BRIEF: Among the entries below, copy only the span from the line containing "Task: Select the Netz radar chart icon" through the line containing "You are a computer-use agent.". Do so exactly, and skip the pictures.

TASK DATA:
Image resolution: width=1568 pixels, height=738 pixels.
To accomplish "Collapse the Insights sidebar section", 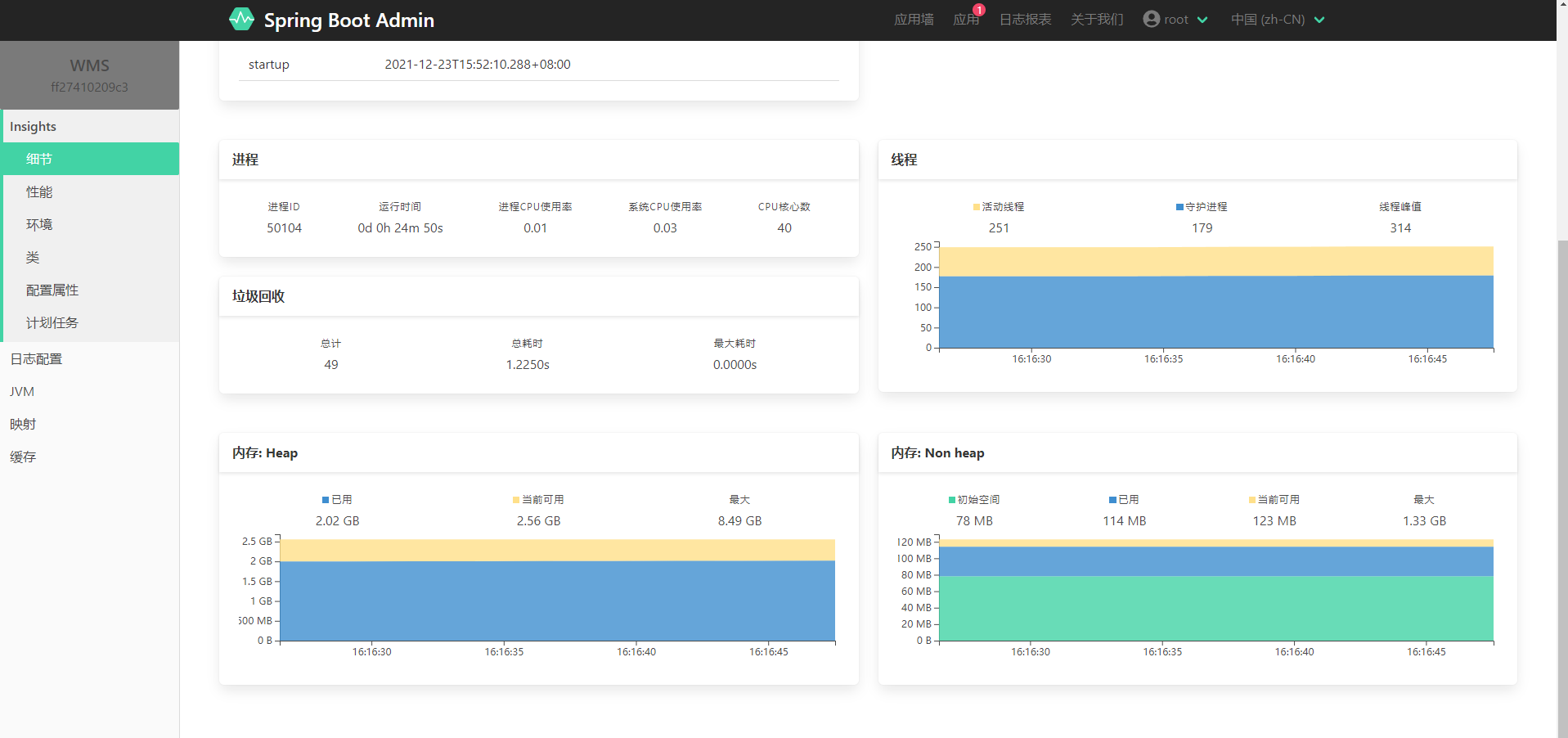I will [33, 127].
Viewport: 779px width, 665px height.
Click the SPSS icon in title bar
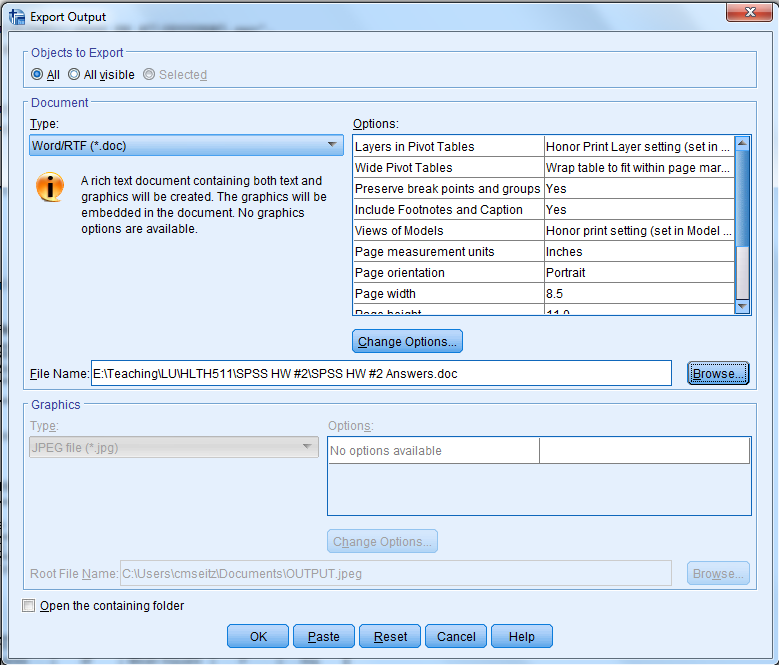[x=17, y=16]
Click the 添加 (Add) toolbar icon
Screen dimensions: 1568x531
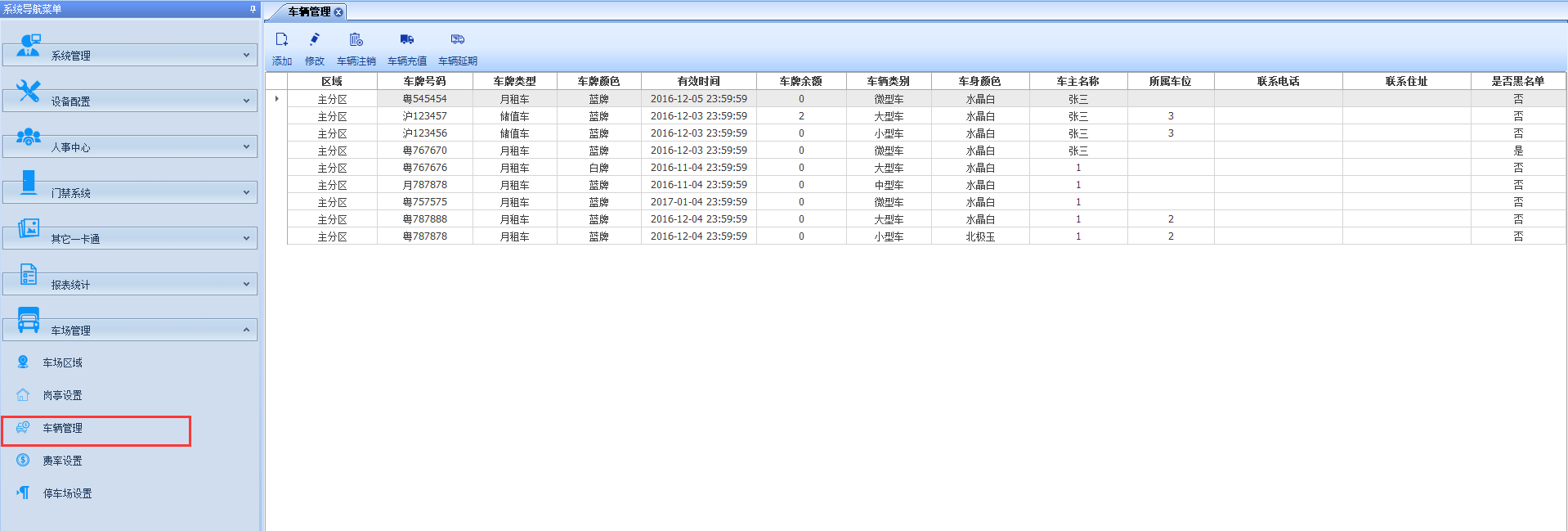(282, 40)
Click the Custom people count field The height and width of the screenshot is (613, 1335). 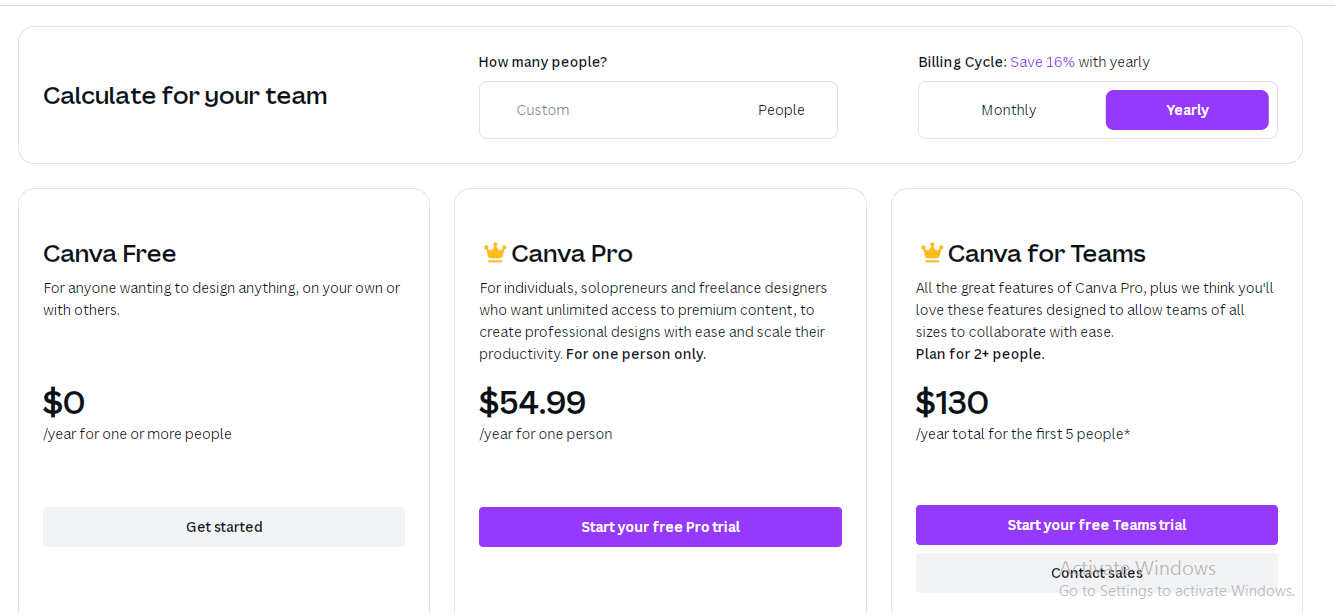[x=610, y=110]
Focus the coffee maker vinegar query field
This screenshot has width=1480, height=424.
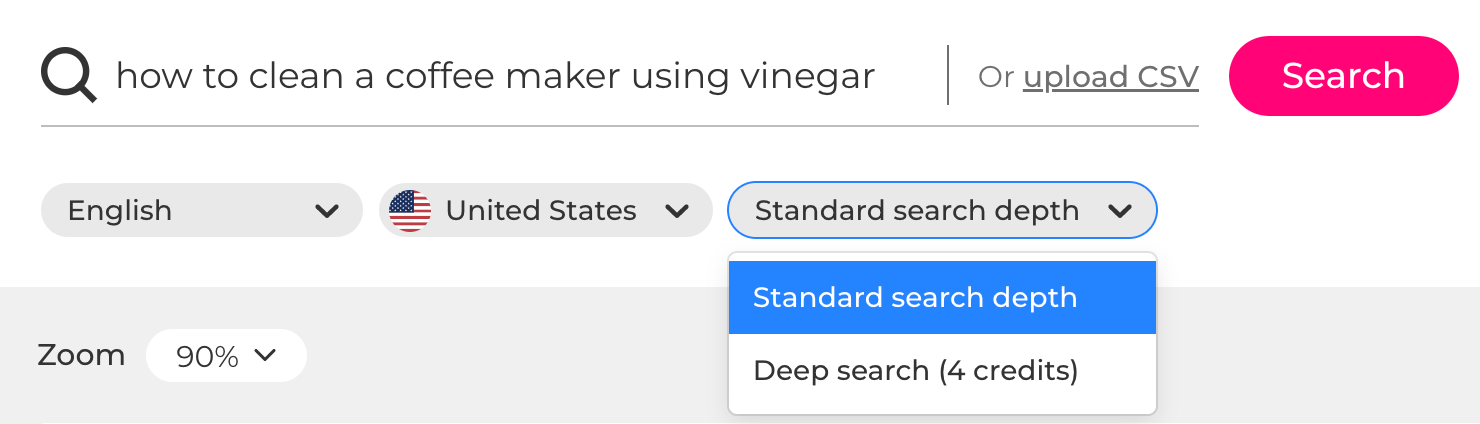496,76
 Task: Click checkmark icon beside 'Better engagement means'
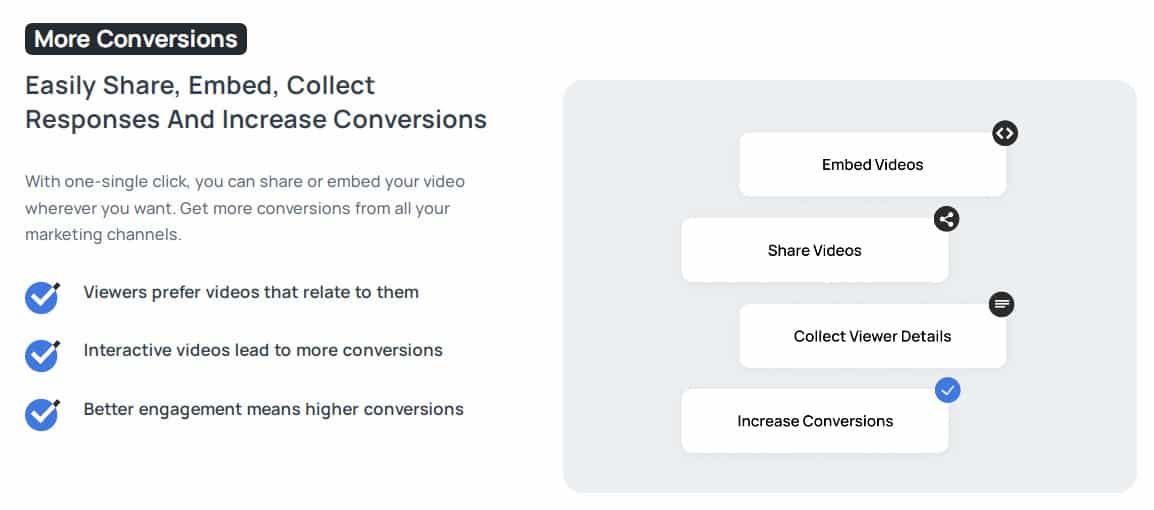43,414
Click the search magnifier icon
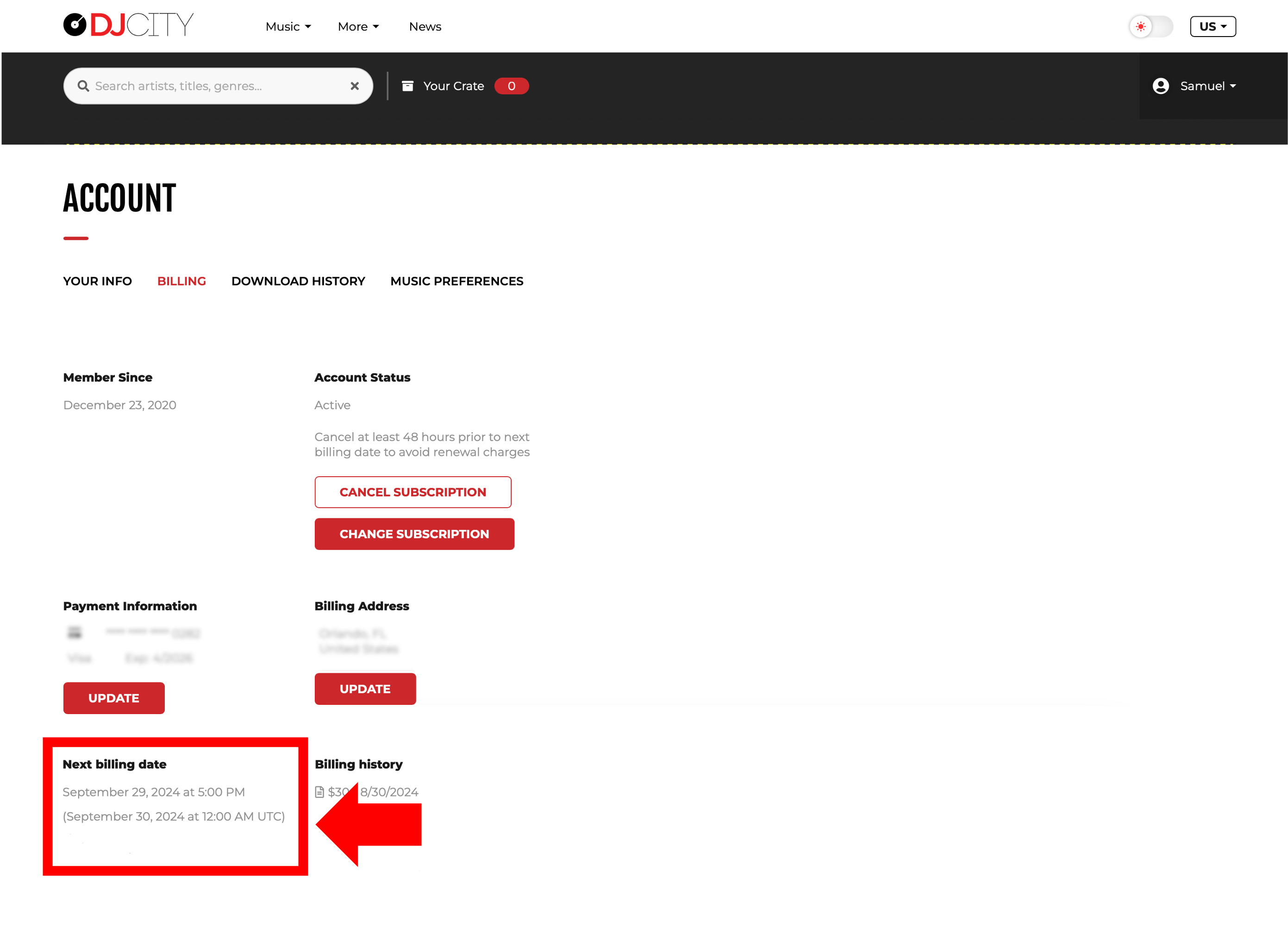The width and height of the screenshot is (1288, 933). click(83, 86)
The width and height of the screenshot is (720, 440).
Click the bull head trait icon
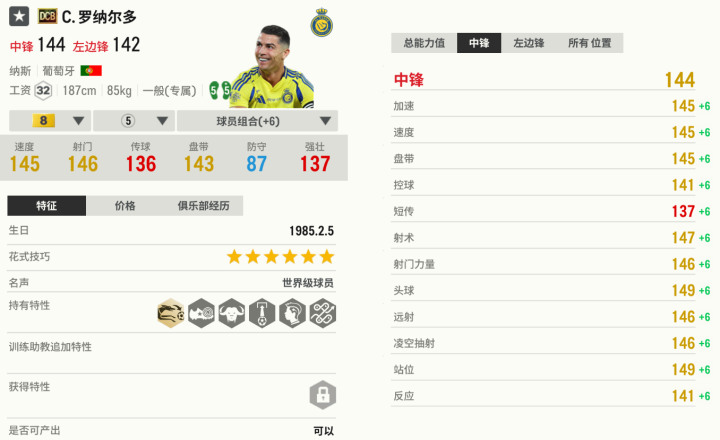pos(231,313)
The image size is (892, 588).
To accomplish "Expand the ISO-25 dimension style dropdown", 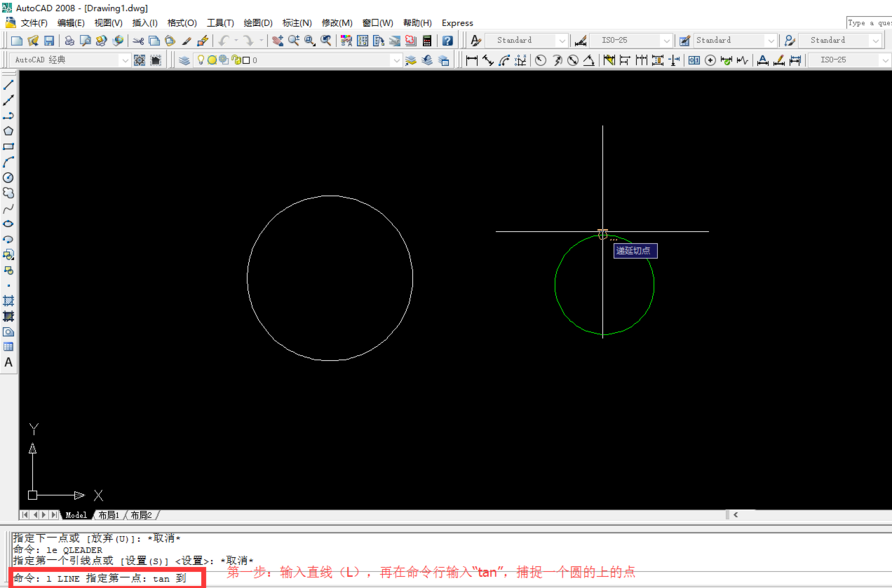I will [665, 41].
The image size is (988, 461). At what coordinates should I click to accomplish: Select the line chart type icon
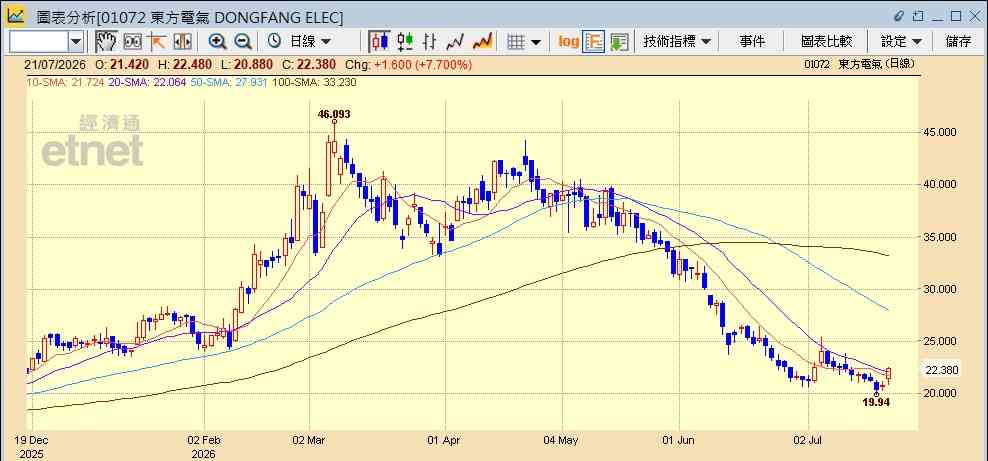click(x=455, y=42)
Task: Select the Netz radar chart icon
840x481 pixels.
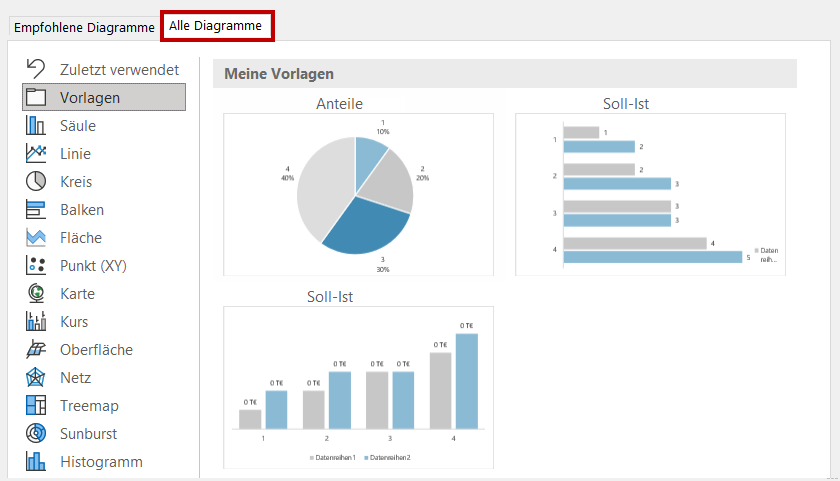Action: (x=36, y=378)
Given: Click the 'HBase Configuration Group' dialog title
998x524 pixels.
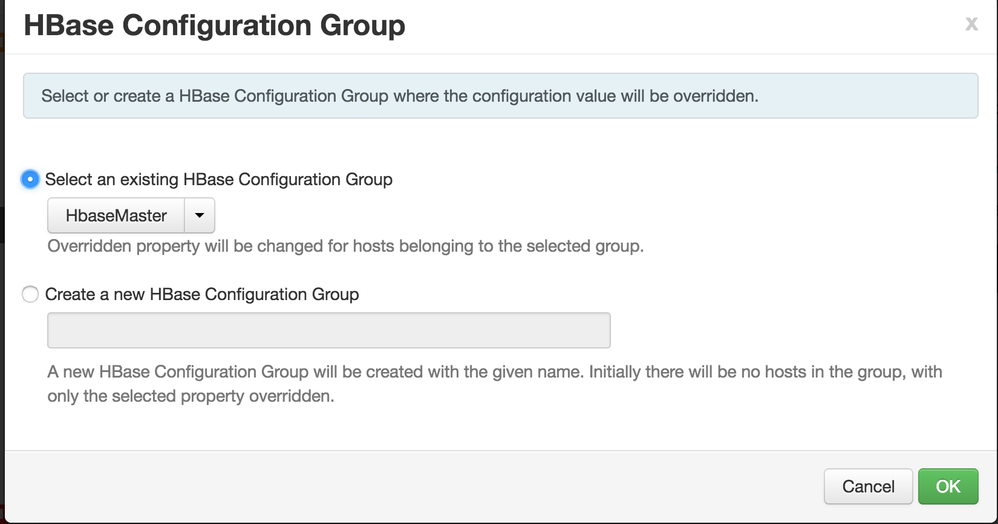Looking at the screenshot, I should click(x=214, y=26).
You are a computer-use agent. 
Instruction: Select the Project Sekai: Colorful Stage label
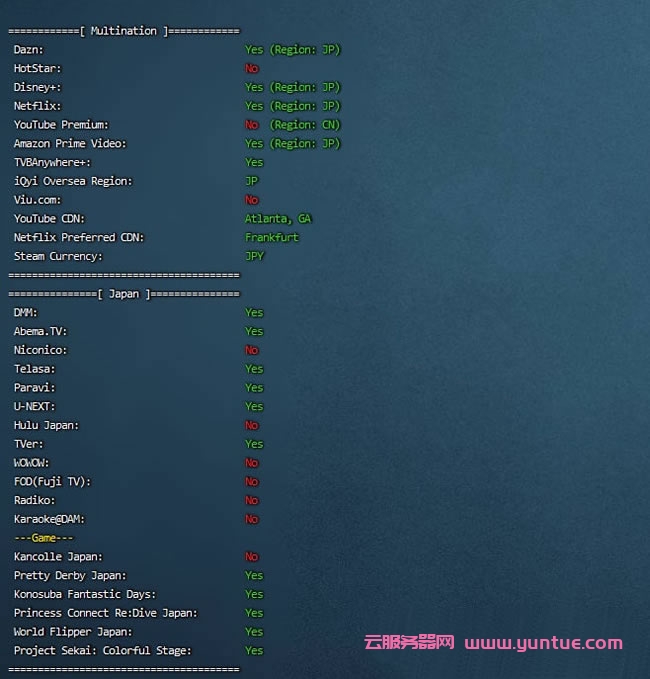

EXERCISE OUTPUT:
Task: Select the Netz radar chart icon
840x481 pixels.
Action: (x=36, y=378)
Given: Click the 'HBase Configuration Group' dialog title
998x524 pixels.
Looking at the screenshot, I should click(x=214, y=26).
You are a computer-use agent. 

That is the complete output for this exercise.